The Public Relations Challenges for any team are the same:

  1. Demonstrating that a team and its stadium complex is an important asset to the community and region in BOTH quantitative economic terms AND qualitative quality of life terms
  2. Providing workable outside the box suggestions that will work that can come up with a resolution for all, at once, and thus being to avoid unneeded fights, obstructions, law suits, and other forms of delay.
  3. Include all parties, public and private, City and team, not just the city.
  4. Don't blame having a crummy stadium on the City.
  5. Don't say its up to the city to fix it. Make it a joint venture.
  6. Praise and thank the city for all the wonderful years, and show how it can be done for the benefit of all parties, public and private, institutional and individual.
  7. Do a better job of showing how the team benefits the city by being an NFL team.
  8. Don't make the public have to fight to be a part of the discussion when it should be invited in without having to ask to be invited.
  9. Become more inclusive: involving county and regional participation in the new football complex AND develop new revenue streams, REGARDLESS OF WHETHER EITHER THE COUNTY OR REGION CONTRIBUTES DIRECTLY (as theyÕll contribute indirectly by helping fill the seats with fans and working to resolve transportation issues). Always leave the door open for them to return to the table to participate
  10. Invite a wider circle of influencers.
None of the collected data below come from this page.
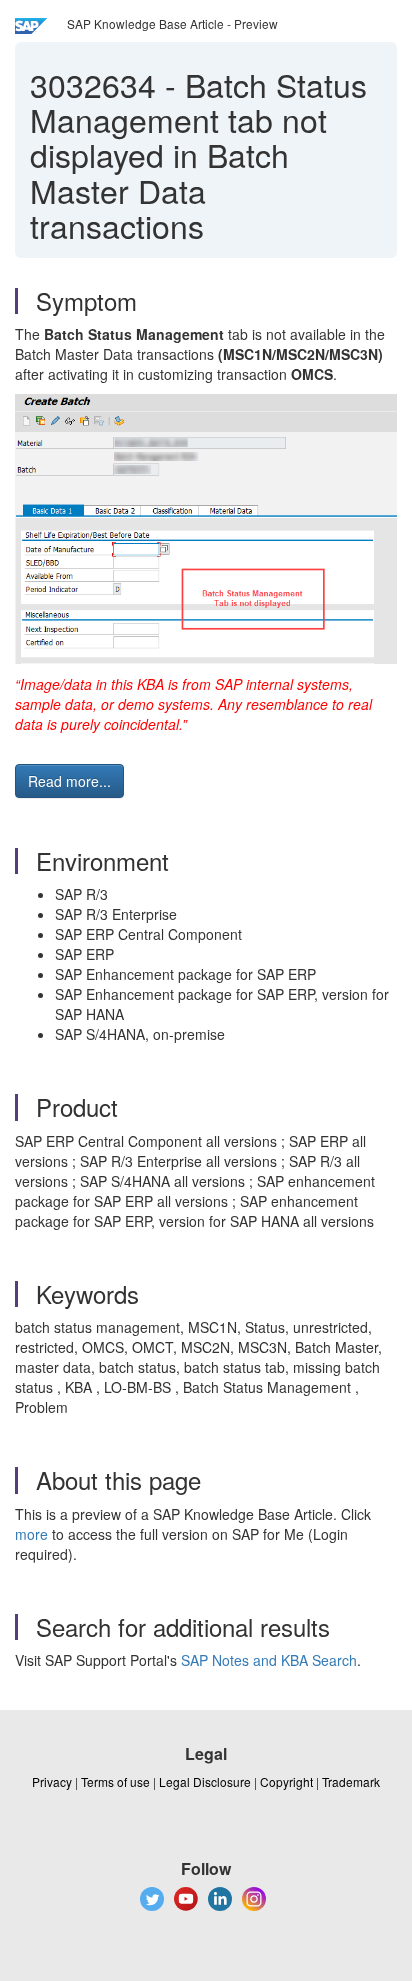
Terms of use (115, 1781)
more (31, 1534)
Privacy (52, 1781)
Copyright (286, 1781)
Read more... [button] (69, 781)
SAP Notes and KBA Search (269, 1660)
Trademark (351, 1781)
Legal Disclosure (205, 1781)
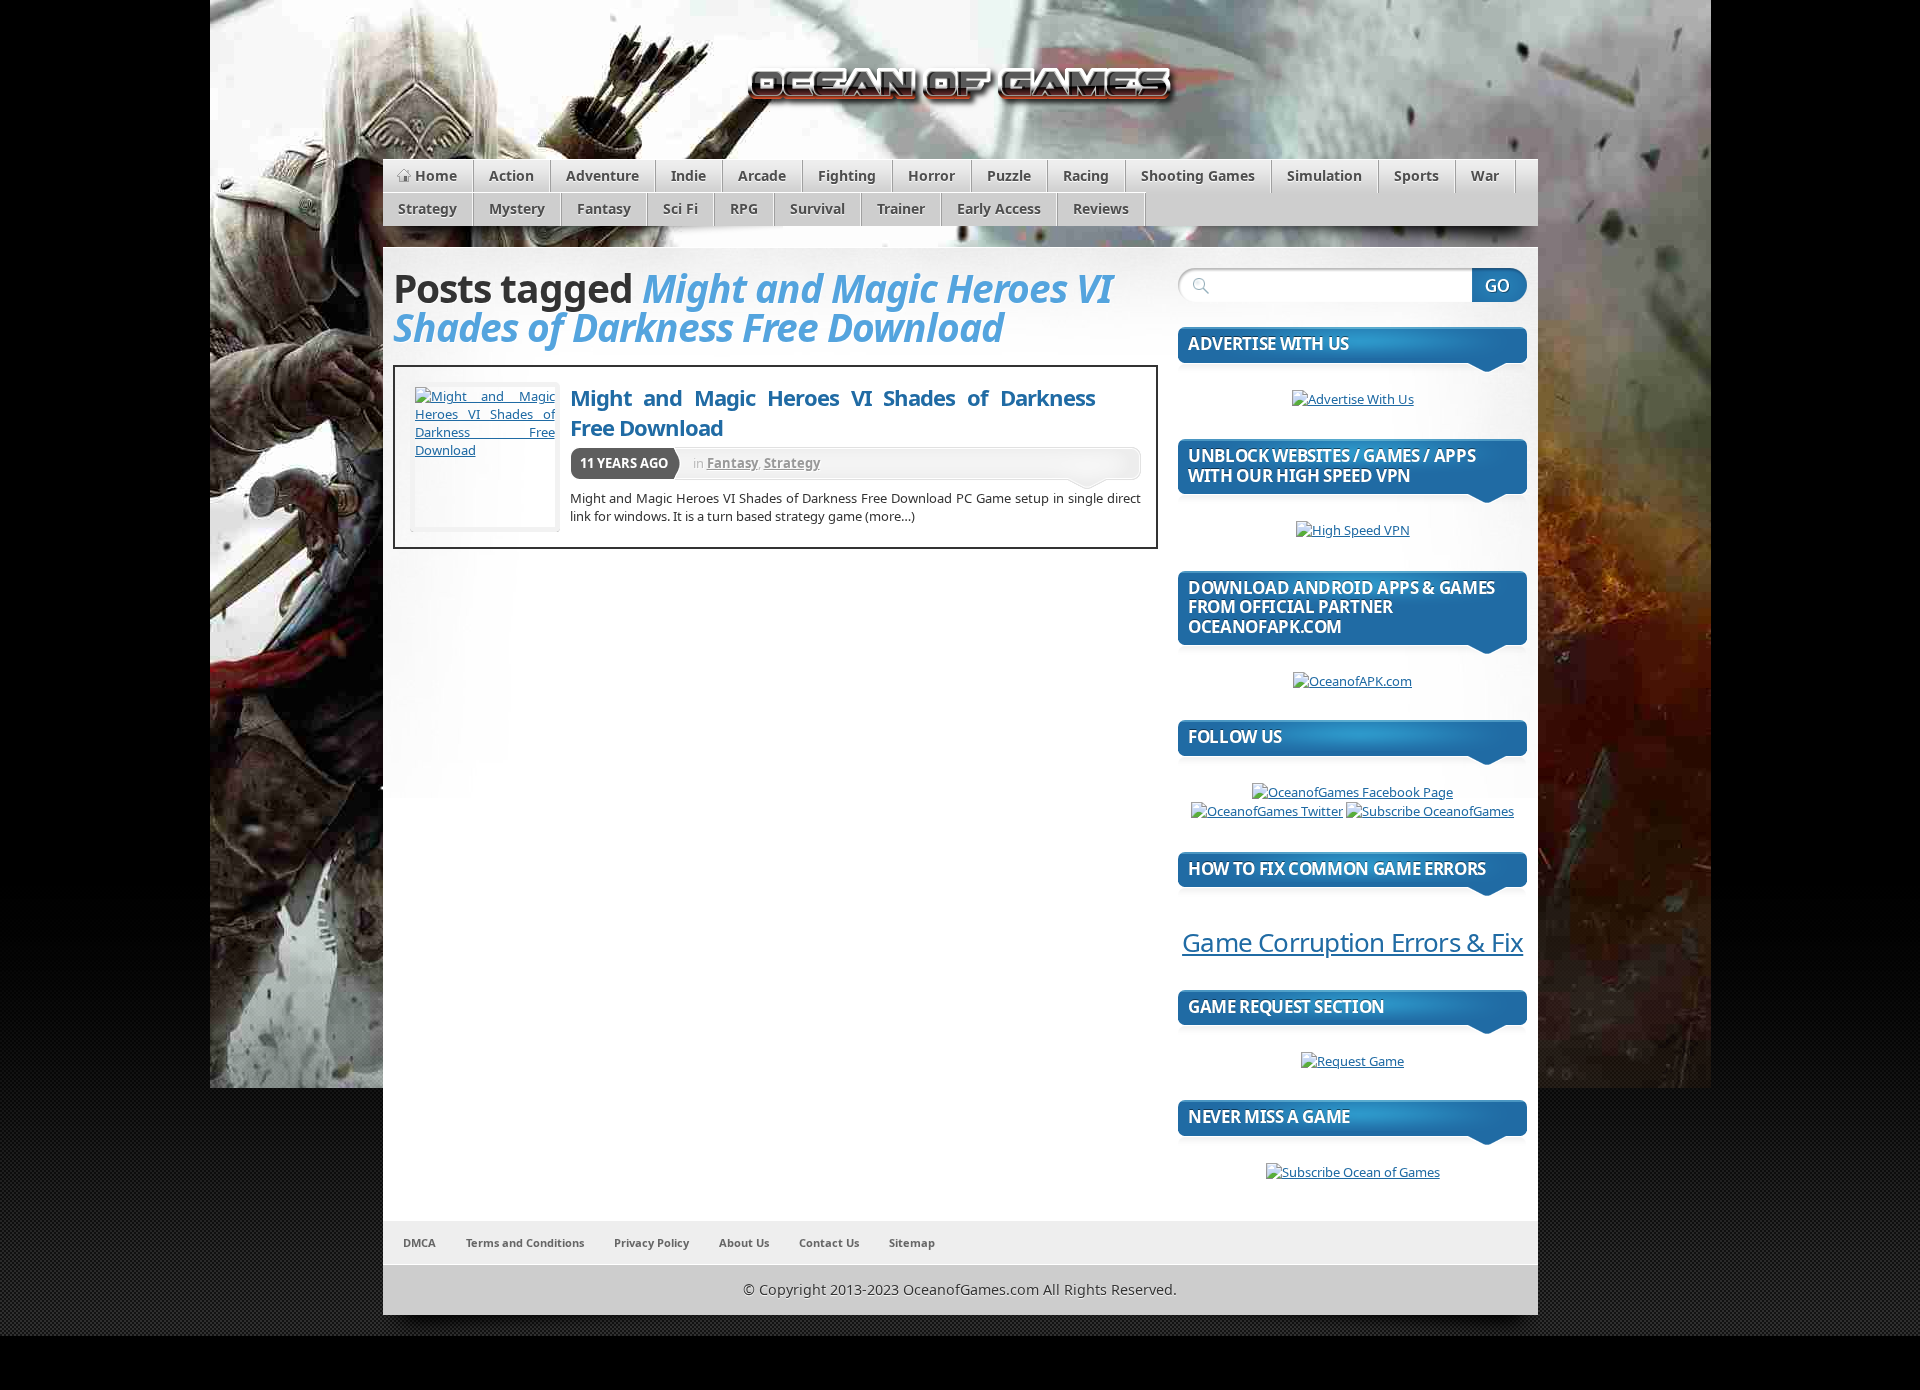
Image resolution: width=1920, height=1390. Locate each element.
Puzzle (1009, 175)
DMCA (419, 1242)
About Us (744, 1242)
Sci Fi (680, 208)
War (1485, 175)
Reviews (1101, 208)
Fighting (847, 175)
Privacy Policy (651, 1242)
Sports (1416, 175)
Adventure (602, 175)
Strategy (427, 208)
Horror (931, 175)
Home (436, 175)
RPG (744, 208)
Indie (688, 175)
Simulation (1324, 175)
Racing (1086, 175)
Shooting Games (1198, 175)
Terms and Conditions (525, 1242)
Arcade (762, 175)
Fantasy (604, 208)
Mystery (517, 208)
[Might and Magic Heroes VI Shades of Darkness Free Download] (485, 457)
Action (511, 175)
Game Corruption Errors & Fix (1352, 942)
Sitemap (912, 1242)
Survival (817, 208)
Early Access (999, 208)
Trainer (901, 208)
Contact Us (829, 1242)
Impact of a 1986 stadium law

Bill Bradley, opposed to local funding of stadiums (talk about biting the hand that fed him) was a sponsor of the 1986 law that says 90% of stadium revenues must go to the teams. He thought this would keep local governments from taking the step. Instead of allowing shared revenues to pay for stadiums it placed the onus on local tax payers. The unintended consequence was to place greater burdens on cities and regions to keep their teams. Stadiums are local problems requiring local solutions and decision makers, and should have been left not having to deal with interference from the Feds. This is what understandably caused the feeding frenzy of stadiums and claim of owners to the revenue. Some now mistake this as owners fault. It is not. This web site shows how to resolve these conflicts. And by making the stadium an anchor of a mixed-use real estate development, it becomes a different entity. There is plenty of revenue to be generated and, thus, revenue to be made by all, whether in the form of taxes or in the form of profits.